Article:
^^^^^^^^^^^^^^^^
It's commercial time.


Chad (6m 22s):

It's show time. Okay. So after this next podcast aired, we experienced a ton of engagement from listeners who personally reached out to us and said, these are our people. The podcast is entitled Move Fast. Break Shit. Burn Out and dropped in March. Tracey Lovejoy and Shannon Lucas joined us to talk about their crazy awesome book, Move Fast. Break Shit. Burn Out. And this segment hones in on how we, as leaders identify and empower those diamond in the rough employees, AKA catalysts, instead of thrusting them into frustration and burnout.


Chad (7m 4s):

Enjoy. So in most cases, when you feel like you are moving at light speed, you see a lot of shit that's happening around you, you see the dots and you're connecting the dots. But most of the people that you're actually talking with and dealing with on a daily basis, they can't even see the dots, let alone connect them. Right? So what we're saying is those individuals and I've had that feeling my entire life. Those individuals really can burn out fast, but they also have issues because it's hard to work within a team when they can't even understand what you're talking about a lot of times.


Chad (7m 46s):

Cause it's hard to articulate what's going on in your brain. How, as a leader, how do you identify that? And how do you help that individual? Because the last thing you want to lose is an individual like that. Even though they're not fitting in, what do you do? How does that work?


Shannon (8m 1s):

I mean, the identification, as I mentioned earlier, when people are reading the book, as people start to understand, you know, the highlight of what it means to be a catalyst, their brain sort of naturally goes to those people in their life because they do stand up, they show up differently. We often get called, you know, get named monikers like troublemaker or disruptor and not always in a positive sense, especially if we're not self-aware to Tracey's point. You know, part of the point of the book is to give the catalyst themselves the skills to be less disruptive, which doesn't mean stopping change. It just means doing it in a way that brings other people along more effectively.


Shannon (8m 41s):

So it's not hard to identify them. We work with organizations like we can have surveys and self-identification tools, et cetera. One thing that Tracey and I talked a lot about early on when we started this work is, do we want to be the labelers of catalysts or do we let catalyst sort of lean in and name themselves? And we came pretty heavily down on that second one. Like if the word cat, even if you all the attributes fit you, if being a catalyst doesn't resonate with you, then that's fine. And then I think there's a great question there about, you know, as a leader, how do we support them? Obviously myself as a leader, I was a catalyst and so I had to surround myself with people who could translate, you know, that had catalytic capabilities, but could also help me bring the rest of the organization along.


Shannon (9m 22s):

And so intentionality is a word that we use a lot in all of this work is like, how can the catalyst be more intentional about the work that they're doing, but also how can the leaders intentionally support them, making sure that they're not spread thin chasing all of the new shiny projects or opportunities, but helping them to prioritize, giving them the surroundings and removing some of the barriers that might, you know, get in their way. And I think one of the key things from that perspective is psychological safety. You know, once organizations recognize that they have these VUCA ready people, they will send them on these heroes missions, okay, go out into the world and figure out what we need to do next.
^^^^^^^^^^^^^^^^
Task list:
1. In the podcast transcript on catalysts, in what month did the episode titled "Move Fast. Break Shit. Burn Out" drop?
2. Extend the podcast transcript on catalysts, picking up right after Shannon's final sentence about sending people on heroes missions.

[Items from a data source]
^^^^^^^^^^^^^^^^
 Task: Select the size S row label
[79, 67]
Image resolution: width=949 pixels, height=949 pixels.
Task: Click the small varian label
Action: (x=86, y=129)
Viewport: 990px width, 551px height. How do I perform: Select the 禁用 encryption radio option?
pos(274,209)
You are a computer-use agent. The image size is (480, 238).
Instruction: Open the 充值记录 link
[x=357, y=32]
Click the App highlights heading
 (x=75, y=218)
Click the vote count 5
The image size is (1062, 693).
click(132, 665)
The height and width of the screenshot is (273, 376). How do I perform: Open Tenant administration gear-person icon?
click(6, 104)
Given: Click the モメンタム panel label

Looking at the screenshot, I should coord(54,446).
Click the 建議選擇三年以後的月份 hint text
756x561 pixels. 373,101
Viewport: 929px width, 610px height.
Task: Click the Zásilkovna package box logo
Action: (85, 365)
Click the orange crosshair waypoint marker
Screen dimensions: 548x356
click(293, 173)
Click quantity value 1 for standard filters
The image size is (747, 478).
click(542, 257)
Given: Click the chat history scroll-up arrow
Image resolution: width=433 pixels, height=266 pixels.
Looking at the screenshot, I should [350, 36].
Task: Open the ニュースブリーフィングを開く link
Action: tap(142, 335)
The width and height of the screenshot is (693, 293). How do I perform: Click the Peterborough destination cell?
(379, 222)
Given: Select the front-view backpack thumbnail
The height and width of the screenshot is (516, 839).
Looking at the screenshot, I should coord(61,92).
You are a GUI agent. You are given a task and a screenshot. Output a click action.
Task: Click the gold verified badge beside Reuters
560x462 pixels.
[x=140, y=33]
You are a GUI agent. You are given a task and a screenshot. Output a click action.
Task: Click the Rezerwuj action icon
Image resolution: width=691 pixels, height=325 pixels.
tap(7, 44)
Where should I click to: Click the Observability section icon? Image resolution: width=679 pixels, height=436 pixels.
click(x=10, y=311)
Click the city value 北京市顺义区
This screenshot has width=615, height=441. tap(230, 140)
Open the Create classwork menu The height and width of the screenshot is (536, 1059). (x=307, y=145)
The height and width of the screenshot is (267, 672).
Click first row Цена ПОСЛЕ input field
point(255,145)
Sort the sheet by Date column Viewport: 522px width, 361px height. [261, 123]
^^^^^^^^^^^^^^^^
Responses by task:
1. March.

2.
Shannon (10m 3s):

And by definition, that's usually some kind of divergent thinking from the way the organization currently operates. So they go out, they do their vision quest and they come back, hopefully they can now clearly articulate their vision, but it could cause such cognitive dissonance for how the organization operates that either the idea gets attacked or the catalyst themselves gets attacked. So it's really then incumbent on the leader to help create a space of psychological safety, to have healthy conversations about which pieces of that they're going to move forward with or not.


Chad (10m 33s):

Yeah and if they're truly catalysts, then if their idea gets attacked, they're being attacked.


Shannon (10m 38s):

That's what it feels like a hundred percent. It's almost a physical connection to that idea. That's right. But it's interesting because catalysts generally not, not universally, but generally don't go in with an agenda. You know, when they get brought into the organization or the team, or if they're entrepreneurs, they're really just sensing, like, what's the next thing that needs to unfold here as the dots are connecting, as they're doing the sense-making. It's not like it's their horse in the race until they're convinced and have the data, you know, that that is the right thing to do and we can be arrogant about that. Let's let's own that we can be arrogant, that we can see the absolute right path to go down.


Chad (11m 12s):

Right.


Shannon (11m 12s):

But I think it's important for people to remember that, you know, we're usually just in service of whatever positive change we think needs to come next.


Chad (11m 24s):

But it's so frustrating when nobody wants to come along for the ride.


Shannon (11m 31s):

It's so frustrating. So very frustrating.


Tracey (11m 34s):

Painful


Joel (11m 34s):

It's commercial time.


Chad (11m 35s):

It's show time. Okay. So this next excerpt comes from an episode called Win Friends & Influence Budget. And was number two of a five-part series we dropped earlier in September with Amy Butchko. Now I know that TA leaders are probably tired of hearing me talk about building a business case. Too bad, understanding your worth to the organization and being able to articulate that worth is where we've fallen short for decades. But you got to know, I do it with love as this will bring you a bigger voice in the organization and also give you an opportunity to leverage more budget. Case in point, this next segment with catalyst Amy Butchko, director of talent acquisition solutions for SAIC, Amy went to one of the strongest positions in the organization, the Chief Revenue Officer in this next segment is a great example of how catalysts break down a problem and connect the dots to a solution.


Chad (12m 38s):

Enjoy. In getting this done. You went to the CRO, were you looking to try to win friends and influence people for more budgets? What was that whole, what was the reasoning behind that? Other than to show them that one of the reasons why we have issues getting people in the door is because of this piece of shit tech that we have. Why did you do it?


Amy (13m 1s):

To increase candidate flow and improve candidate experience?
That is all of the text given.